Data extracted from a collection:

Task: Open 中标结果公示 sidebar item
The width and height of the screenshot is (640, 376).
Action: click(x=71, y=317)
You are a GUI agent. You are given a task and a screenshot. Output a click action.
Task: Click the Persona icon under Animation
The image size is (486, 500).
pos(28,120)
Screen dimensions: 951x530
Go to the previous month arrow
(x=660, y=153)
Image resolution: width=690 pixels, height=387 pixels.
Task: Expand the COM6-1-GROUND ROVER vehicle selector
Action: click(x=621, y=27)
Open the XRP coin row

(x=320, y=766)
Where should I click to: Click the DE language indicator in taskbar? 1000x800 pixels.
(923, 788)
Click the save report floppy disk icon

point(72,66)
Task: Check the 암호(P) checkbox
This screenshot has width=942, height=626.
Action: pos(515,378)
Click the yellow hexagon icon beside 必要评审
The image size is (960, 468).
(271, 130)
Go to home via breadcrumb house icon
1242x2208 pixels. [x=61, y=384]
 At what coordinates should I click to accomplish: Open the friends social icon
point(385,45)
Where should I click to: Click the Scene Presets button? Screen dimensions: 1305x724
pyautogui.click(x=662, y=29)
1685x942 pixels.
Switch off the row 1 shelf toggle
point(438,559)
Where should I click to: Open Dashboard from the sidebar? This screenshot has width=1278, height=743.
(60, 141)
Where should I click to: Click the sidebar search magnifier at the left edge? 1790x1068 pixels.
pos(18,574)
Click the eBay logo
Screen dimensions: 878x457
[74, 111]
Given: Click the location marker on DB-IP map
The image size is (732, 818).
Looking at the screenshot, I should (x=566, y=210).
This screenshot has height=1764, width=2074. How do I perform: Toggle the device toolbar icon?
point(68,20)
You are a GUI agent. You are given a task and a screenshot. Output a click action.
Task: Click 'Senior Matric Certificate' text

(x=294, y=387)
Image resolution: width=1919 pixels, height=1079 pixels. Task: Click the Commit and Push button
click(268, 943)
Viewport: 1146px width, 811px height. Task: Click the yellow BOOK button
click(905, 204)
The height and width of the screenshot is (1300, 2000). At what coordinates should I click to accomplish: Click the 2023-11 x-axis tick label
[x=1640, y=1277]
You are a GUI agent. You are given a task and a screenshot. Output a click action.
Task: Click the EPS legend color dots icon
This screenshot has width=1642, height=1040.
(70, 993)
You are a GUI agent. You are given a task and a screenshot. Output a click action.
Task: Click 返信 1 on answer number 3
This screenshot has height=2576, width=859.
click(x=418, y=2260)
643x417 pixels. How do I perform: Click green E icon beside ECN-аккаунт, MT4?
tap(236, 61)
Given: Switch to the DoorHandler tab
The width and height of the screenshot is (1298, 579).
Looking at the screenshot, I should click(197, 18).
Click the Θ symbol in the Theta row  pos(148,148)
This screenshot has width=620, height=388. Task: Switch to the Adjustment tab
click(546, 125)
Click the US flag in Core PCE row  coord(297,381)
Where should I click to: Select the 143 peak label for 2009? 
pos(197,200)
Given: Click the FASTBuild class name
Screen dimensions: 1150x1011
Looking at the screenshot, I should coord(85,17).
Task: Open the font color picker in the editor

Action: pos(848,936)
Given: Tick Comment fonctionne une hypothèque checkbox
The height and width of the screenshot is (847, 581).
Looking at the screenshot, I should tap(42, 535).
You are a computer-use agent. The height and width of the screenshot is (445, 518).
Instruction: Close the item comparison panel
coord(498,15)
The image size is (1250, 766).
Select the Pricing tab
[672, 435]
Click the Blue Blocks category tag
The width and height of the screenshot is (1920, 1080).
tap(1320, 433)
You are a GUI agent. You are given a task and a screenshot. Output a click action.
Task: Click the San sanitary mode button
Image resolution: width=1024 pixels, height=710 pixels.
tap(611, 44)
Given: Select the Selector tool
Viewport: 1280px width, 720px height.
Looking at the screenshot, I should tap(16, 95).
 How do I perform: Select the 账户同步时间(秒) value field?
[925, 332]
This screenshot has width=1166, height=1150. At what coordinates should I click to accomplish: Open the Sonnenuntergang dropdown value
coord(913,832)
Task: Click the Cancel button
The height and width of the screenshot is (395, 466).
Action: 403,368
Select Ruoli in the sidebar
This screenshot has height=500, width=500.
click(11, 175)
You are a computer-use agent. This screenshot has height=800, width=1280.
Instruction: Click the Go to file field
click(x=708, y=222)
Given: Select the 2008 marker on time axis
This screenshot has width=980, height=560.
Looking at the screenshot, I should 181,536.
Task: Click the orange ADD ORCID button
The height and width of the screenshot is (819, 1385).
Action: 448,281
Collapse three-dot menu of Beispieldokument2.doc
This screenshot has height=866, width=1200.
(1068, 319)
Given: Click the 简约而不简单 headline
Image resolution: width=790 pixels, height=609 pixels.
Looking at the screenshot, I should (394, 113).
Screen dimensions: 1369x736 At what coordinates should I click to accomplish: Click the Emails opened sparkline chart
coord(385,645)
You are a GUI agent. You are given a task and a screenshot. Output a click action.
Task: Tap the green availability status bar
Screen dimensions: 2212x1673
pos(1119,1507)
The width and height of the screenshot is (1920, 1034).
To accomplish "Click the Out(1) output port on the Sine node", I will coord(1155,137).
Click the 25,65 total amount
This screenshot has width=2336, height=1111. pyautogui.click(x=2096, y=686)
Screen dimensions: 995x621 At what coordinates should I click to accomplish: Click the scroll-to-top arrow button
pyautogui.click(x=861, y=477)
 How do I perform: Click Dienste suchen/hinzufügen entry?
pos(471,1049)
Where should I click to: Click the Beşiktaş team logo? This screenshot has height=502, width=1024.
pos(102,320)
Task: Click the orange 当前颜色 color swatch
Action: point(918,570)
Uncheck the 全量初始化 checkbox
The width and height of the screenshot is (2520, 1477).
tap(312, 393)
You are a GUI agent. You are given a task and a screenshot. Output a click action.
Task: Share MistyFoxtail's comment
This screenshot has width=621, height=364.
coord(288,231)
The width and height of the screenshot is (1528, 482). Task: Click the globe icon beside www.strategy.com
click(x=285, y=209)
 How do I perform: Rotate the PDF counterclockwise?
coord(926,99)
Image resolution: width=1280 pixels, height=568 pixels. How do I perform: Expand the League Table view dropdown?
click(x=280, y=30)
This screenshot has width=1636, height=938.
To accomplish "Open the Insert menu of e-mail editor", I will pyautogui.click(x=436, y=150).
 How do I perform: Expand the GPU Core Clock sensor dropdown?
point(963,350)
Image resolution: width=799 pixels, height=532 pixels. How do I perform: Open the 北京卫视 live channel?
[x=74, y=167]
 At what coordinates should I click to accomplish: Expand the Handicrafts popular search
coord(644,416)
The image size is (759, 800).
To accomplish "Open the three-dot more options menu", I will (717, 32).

Aim of the exercise —
Repeat the listing above line for line, with nothing changed.

Problem solution —
Task: Open 中标结果公示 sidebar item
The width and height of the screenshot is (640, 376).
Action: click(x=71, y=317)
You are a GUI agent. You are given a task and a screenshot. Output a click action.
Task: Click the Persona icon under Animation
The image size is (486, 500).
pos(28,120)
Screen dimensions: 951x530
Go to the previous month arrow
(x=660, y=153)
Image resolution: width=690 pixels, height=387 pixels.
Task: Expand the COM6-1-GROUND ROVER vehicle selector
Action: click(x=621, y=27)
Open the XRP coin row

(x=320, y=766)
Where should I click to: Click the DE language indicator in taskbar? 1000x800 pixels.
(923, 788)
Click the save report floppy disk icon

point(72,66)
Task: Check the 암호(P) checkbox
This screenshot has width=942, height=626.
Action: pos(515,378)
Click the yellow hexagon icon beside 必要评审
The image size is (960, 468).
(271, 130)
Go to home via breadcrumb house icon
1242x2208 pixels. [x=61, y=384]
 At what coordinates should I click to accomplish: Open the friends social icon
point(385,45)
Where should I click to: Click the Scene Presets button? Screen dimensions: 1305x724
pyautogui.click(x=662, y=29)
1685x942 pixels.
Switch off the row 1 shelf toggle
point(438,559)
Where should I click to: Open Dashboard from the sidebar? This screenshot has width=1278, height=743.
(60, 141)
Where should I click to: Click the sidebar search magnifier at the left edge? 1790x1068 pixels.
pos(18,574)
Click the eBay logo
Screen dimensions: 878x457
[74, 111]
Given: Click the location marker on DB-IP map
The image size is (732, 818).
Looking at the screenshot, I should (x=566, y=210).
This screenshot has height=1764, width=2074. How do I perform: Toggle the device toolbar icon?
point(68,20)
You are a GUI agent. You are given a task and a screenshot. Output a click action.
Task: Click 'Senior Matric Certificate' text

(x=294, y=387)
Image resolution: width=1919 pixels, height=1079 pixels. Task: Click the Commit and Push button
click(268, 943)
Viewport: 1146px width, 811px height. Task: Click the yellow BOOK button
click(905, 204)
The height and width of the screenshot is (1300, 2000). At what coordinates should I click to accomplish: Click the 2023-11 x-axis tick label
[x=1640, y=1277]
You are a GUI agent. You are given a task and a screenshot. Output a click action.
Task: Click the EPS legend color dots icon
This screenshot has width=1642, height=1040.
(70, 993)
You are a GUI agent. You are given a task and a screenshot. Output a click action.
Task: Click 返信 1 on answer number 3
This screenshot has height=2576, width=859.
click(x=418, y=2260)
643x417 pixels. How do I perform: Click green E icon beside ECN-аккаунт, MT4?
tap(236, 61)
Given: Switch to the DoorHandler tab
The width and height of the screenshot is (1298, 579).
Looking at the screenshot, I should click(197, 18).
Click the Θ symbol in the Theta row  pos(148,148)
This screenshot has width=620, height=388. Task: Switch to the Adjustment tab
click(546, 125)
Click the US flag in Core PCE row  coord(297,381)
Where should I click to: Select the 143 peak label for 2009? 
pos(197,200)
Given: Click the FASTBuild class name
Screen dimensions: 1150x1011
Looking at the screenshot, I should coord(85,17).
Task: Open the font color picker in the editor

Action: pos(848,936)
Given: Tick Comment fonctionne une hypothèque checkbox
The height and width of the screenshot is (847, 581).
Looking at the screenshot, I should tap(42, 535).
You are a computer-use agent. The height and width of the screenshot is (445, 518).
Instruction: Close the item comparison panel
coord(498,15)
The image size is (1250, 766).
Select the Pricing tab
[672, 435]
Click the Blue Blocks category tag
The width and height of the screenshot is (1920, 1080).
tap(1320, 433)
You are a GUI agent. You are given a task and a screenshot. Output a click action.
Task: Click the San sanitary mode button
Image resolution: width=1024 pixels, height=710 pixels.
tap(611, 44)
Given: Select the Selector tool
Viewport: 1280px width, 720px height.
Looking at the screenshot, I should tap(16, 95).
 How do I perform: Select the 账户同步时间(秒) value field?
[925, 332]
This screenshot has width=1166, height=1150. At what coordinates should I click to accomplish: Open the Sonnenuntergang dropdown value
coord(913,832)
Task: Click the Cancel button
The height and width of the screenshot is (395, 466).
Action: 403,368
Select Ruoli in the sidebar
This screenshot has height=500, width=500.
click(11, 175)
You are a computer-use agent. This screenshot has height=800, width=1280.
Instruction: Click the Go to file field
click(x=708, y=222)
Given: Select the 2008 marker on time axis
This screenshot has width=980, height=560.
Looking at the screenshot, I should 181,536.
Task: Click the orange ADD ORCID button
The height and width of the screenshot is (819, 1385).
Action: 448,281
Collapse three-dot menu of Beispieldokument2.doc
This screenshot has height=866, width=1200.
(1068, 319)
Given: Click the 简约而不简单 headline
Image resolution: width=790 pixels, height=609 pixels.
Looking at the screenshot, I should (394, 113).
Screen dimensions: 1369x736 At what coordinates should I click to accomplish: Click the Emails opened sparkline chart
coord(385,645)
You are a GUI agent. You are given a task and a screenshot. Output a click action.
Task: Tap the green availability status bar
Screen dimensions: 2212x1673
pos(1119,1507)
The width and height of the screenshot is (1920, 1034).
To accomplish "Click the Out(1) output port on the Sine node", I will coord(1155,137).
Click the 25,65 total amount
This screenshot has width=2336, height=1111. pyautogui.click(x=2096, y=686)
Screen dimensions: 995x621 At what coordinates should I click to accomplish: Click the scroll-to-top arrow button
pyautogui.click(x=861, y=477)
 How do I perform: Click Dienste suchen/hinzufügen entry?
pos(471,1049)
Where should I click to: Click the Beşiktaş team logo? This screenshot has height=502, width=1024.
pos(102,320)
Task: Click the orange 当前颜色 color swatch
Action: point(918,570)
Uncheck the 全量初始化 checkbox
The width and height of the screenshot is (2520, 1477).
tap(312, 393)
You are a GUI agent. You are given a task and a screenshot. Output a click action.
Task: Share MistyFoxtail's comment
This screenshot has width=621, height=364.
coord(288,231)
The width and height of the screenshot is (1528, 482). Task: Click the globe icon beside www.strategy.com
click(x=285, y=209)
 How do I perform: Rotate the PDF counterclockwise?
coord(926,99)
Image resolution: width=1280 pixels, height=568 pixels. How do I perform: Expand the League Table view dropdown?
click(x=280, y=30)
This screenshot has width=1636, height=938.
To accomplish "Open the Insert menu of e-mail editor", I will pyautogui.click(x=436, y=150).
 How do I perform: Expand the GPU Core Clock sensor dropdown?
point(963,350)
Image resolution: width=799 pixels, height=532 pixels. How do I perform: Open the 北京卫视 live channel?
[x=74, y=167]
 At what coordinates should I click to accomplish: Expand the Handicrafts popular search
coord(644,416)
The image size is (759, 800).
To accomplish "Open the three-dot more options menu", I will (717, 32).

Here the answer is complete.